The Hidden Costs of Flexibility: JIT Scheduling and Turnover in a U.S. Restaurant Chain
with Qiuping Yu
-- Working Paper
📖 Abstract
Just-in-time (JIT) scheduling, increasingly augmented by algorithmic tools, allows service firms to dynamically match labor supply with demand. While effective in reducing labor costs, such systems often generate precarious schedules—particularly in retail and service sectors—raising concerns about employee well-being and long-run firm performance.
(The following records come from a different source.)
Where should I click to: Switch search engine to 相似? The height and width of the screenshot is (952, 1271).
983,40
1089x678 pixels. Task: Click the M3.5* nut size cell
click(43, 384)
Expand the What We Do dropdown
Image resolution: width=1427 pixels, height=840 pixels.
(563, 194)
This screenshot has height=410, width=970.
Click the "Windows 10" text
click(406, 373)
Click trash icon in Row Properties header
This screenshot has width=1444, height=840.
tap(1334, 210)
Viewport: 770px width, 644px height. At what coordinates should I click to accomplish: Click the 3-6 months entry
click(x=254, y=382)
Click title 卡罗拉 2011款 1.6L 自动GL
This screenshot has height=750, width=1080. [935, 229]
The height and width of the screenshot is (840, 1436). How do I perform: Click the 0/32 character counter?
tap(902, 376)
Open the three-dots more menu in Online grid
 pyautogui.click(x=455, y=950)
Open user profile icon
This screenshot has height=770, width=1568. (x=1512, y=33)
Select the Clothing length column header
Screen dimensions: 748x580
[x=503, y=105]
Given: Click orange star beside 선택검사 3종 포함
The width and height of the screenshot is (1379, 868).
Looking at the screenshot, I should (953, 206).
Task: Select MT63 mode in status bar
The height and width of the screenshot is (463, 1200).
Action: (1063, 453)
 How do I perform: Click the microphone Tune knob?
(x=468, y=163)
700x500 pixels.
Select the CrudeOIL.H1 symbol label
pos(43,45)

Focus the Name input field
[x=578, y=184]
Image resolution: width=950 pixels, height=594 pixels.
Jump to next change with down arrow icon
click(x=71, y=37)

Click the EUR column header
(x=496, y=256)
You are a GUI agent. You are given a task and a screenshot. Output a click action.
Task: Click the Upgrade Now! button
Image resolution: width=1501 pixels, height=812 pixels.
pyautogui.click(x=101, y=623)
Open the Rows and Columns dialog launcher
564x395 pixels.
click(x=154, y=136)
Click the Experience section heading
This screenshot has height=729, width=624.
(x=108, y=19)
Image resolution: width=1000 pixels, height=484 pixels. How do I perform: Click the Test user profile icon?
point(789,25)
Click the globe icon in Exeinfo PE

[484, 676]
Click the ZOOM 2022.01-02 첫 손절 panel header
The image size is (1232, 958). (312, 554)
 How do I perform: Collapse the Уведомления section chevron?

Using granular shift-level data covering over 2.3 million hours worked by 2,400+ frontline employees over three years at a national casual dining chain, we examine how scheduling quality – along three dimensions: predictability (advance notice), consistency (temporal stability), and sufficiency (adequacy of hours) – affects worker turnover. Leveraging a Cox proportional hazards model with an instrumental variables approach, we find that: (1) a 10 p.p. increase in real-time shift additions (with no advance notice) raises turnover risk by 7.1%, while additions with short (two-day) notice have no significant effect; (2) variability in shift timing increases attrition, but volatility in weekly hours does not; and (3) each additional weekly hour worked reduces turnover risk by 2.3%. These results highlight the hidden costs of just-in-time scheduling that prioritizes flexibility over schedule quality. Our findings offer actionable insights for firms seeking to improve workforce stability and contribute empirical evidence to ongoing policy debates on fair scheduling practices.